* **Passage shown**:
:::
Cute baby asleep with funny hat on

Copywriting tip 27: The overnight test

Newborn baby asleep - trimmed

Ah. The 1980s. That’s when I started as a copywriter.

In fact, to give you a chuckle, here’s me at my first job in London:

Jon and Ian at Monitor

(That’s me on the right, by the way.)

Back then, once I’d written my copy or created some concepts (with Ian, my art director – on the left, above), I wouldn’t present straight away.

Oh, no.

I’d leave it/them on my desk.

Go home for the night.

Come back in the morning, and look at them with fresh eyes.

What we called the ‘overnight test’.

It’s so important that you do. That you don’t fall in love with your own words and ideas.

I remember, in my first years in Australia, working on Hyundai.
:::
* **Entries**:
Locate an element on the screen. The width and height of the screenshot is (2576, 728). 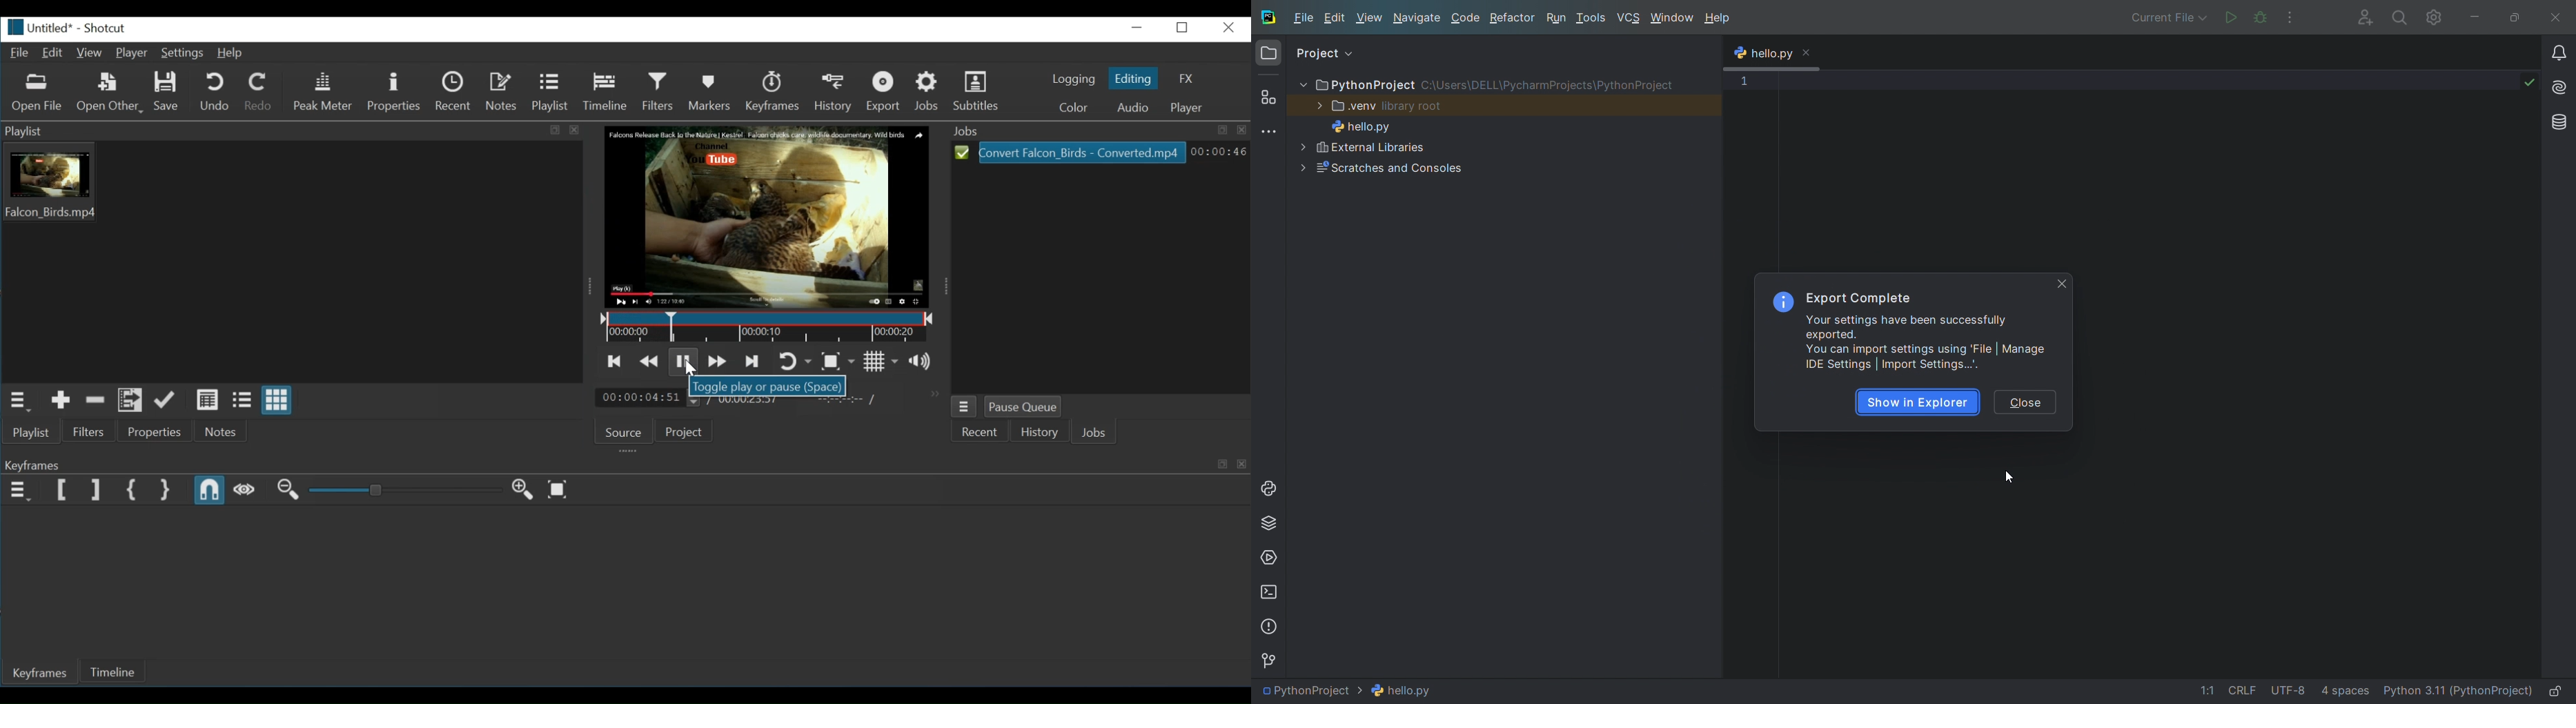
:::
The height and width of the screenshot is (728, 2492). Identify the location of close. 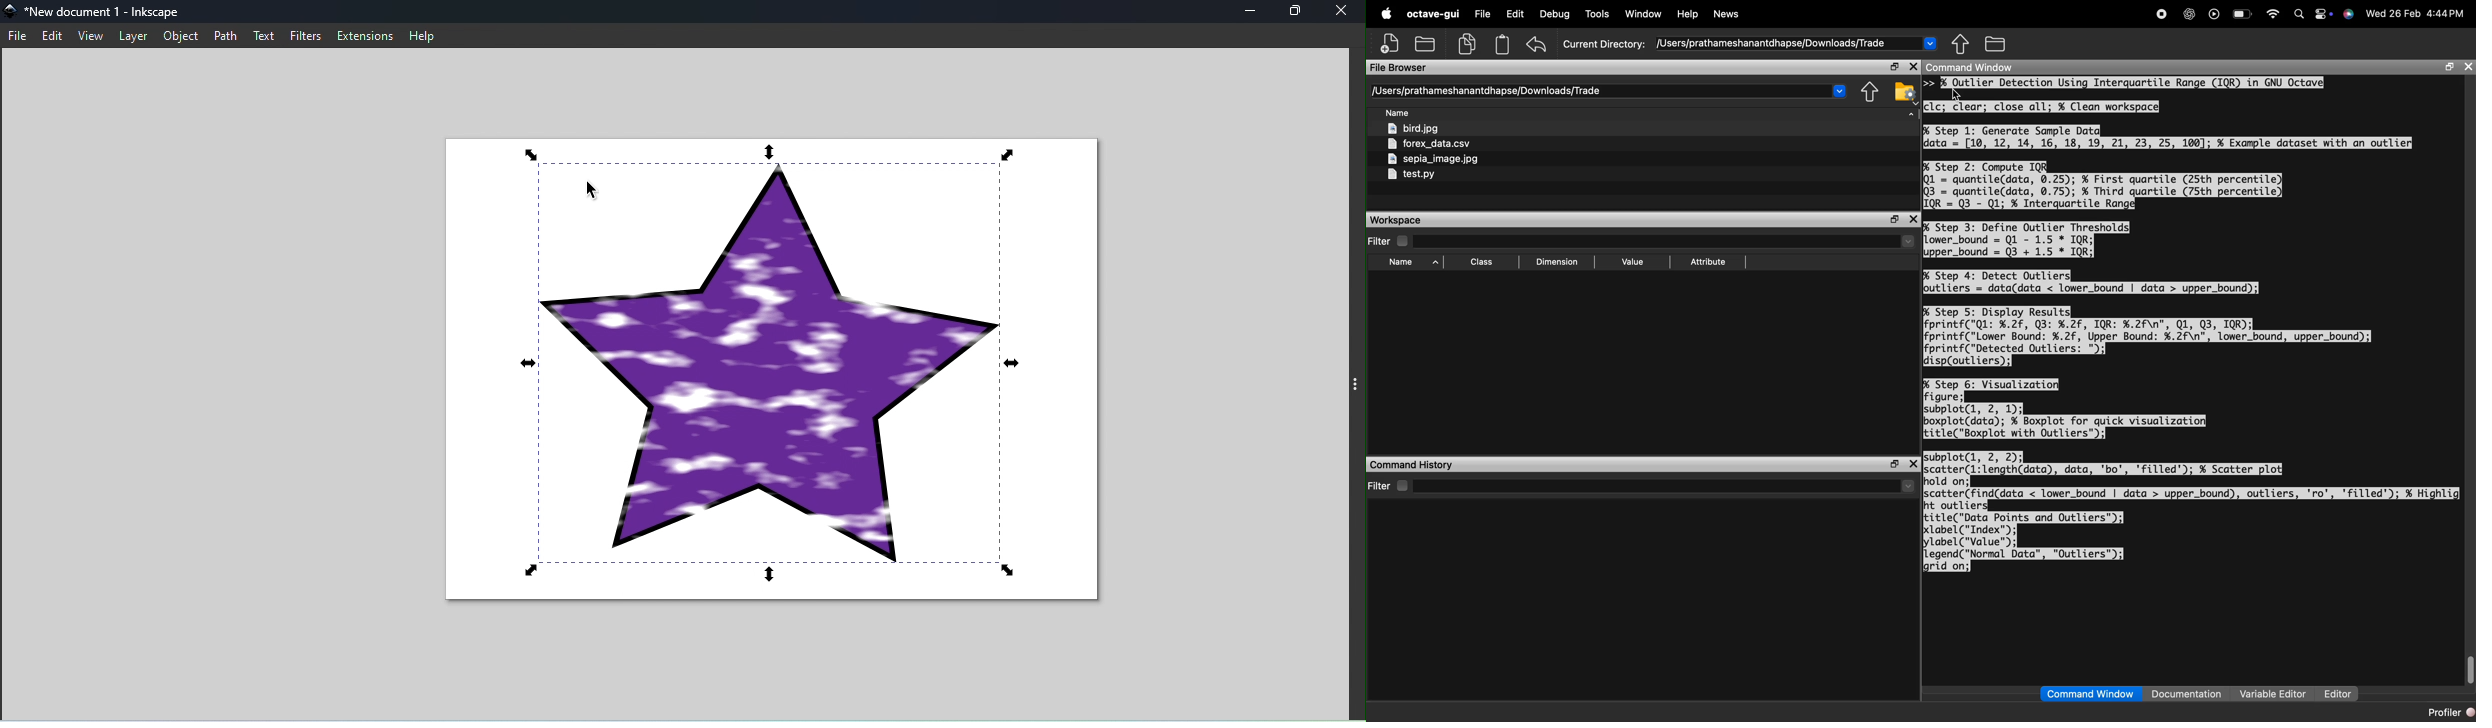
:::
* **Aim**:
Check statements (a), (b), and (c) against the copywriting tip, answering yes or no for each with the deciding words from the tip quoted: (a) The writer started as a copywriter in the 1980s. (b) The writer presented finished copy straight away. (c) Ian worked as the writer's art director.

* **Output**:
(a) Yes: "The 1980s. That’s when I started as a copywriter."
(b) No: "I wouldn’t present straight away."
(c) Yes: "with Ian, my art director"